### [Work required]
Render each line of the entries below as a row of a Markdown table with the columns No. and Text, numbering the rows and skipping blank lines. Leave the pictures out.

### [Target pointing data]
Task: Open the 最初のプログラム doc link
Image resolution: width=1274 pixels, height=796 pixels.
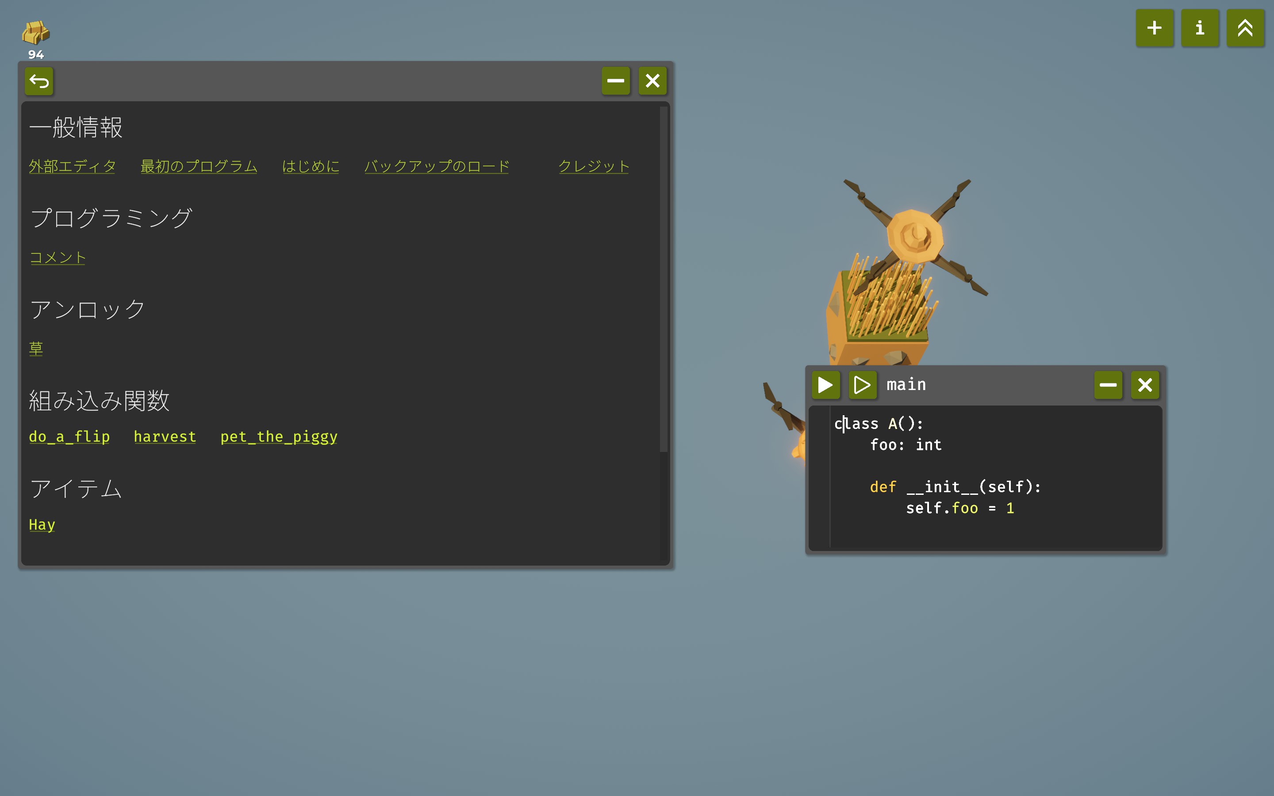Action: tap(198, 166)
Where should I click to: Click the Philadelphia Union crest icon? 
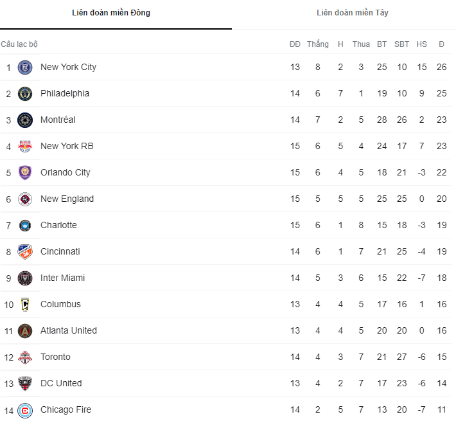(25, 93)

### [Result for this exercise]
| No. | Text |
|---|---|
| 1 | Task: Open the 最初のプログラム doc link |
| 2 | Image resolution: width=1274 pixels, height=796 pixels. |
| 3 | Action: tap(198, 166) |
| 4 | Where should I click to: Click the Philadelphia Union crest icon?  |
| 5 | (25, 93) |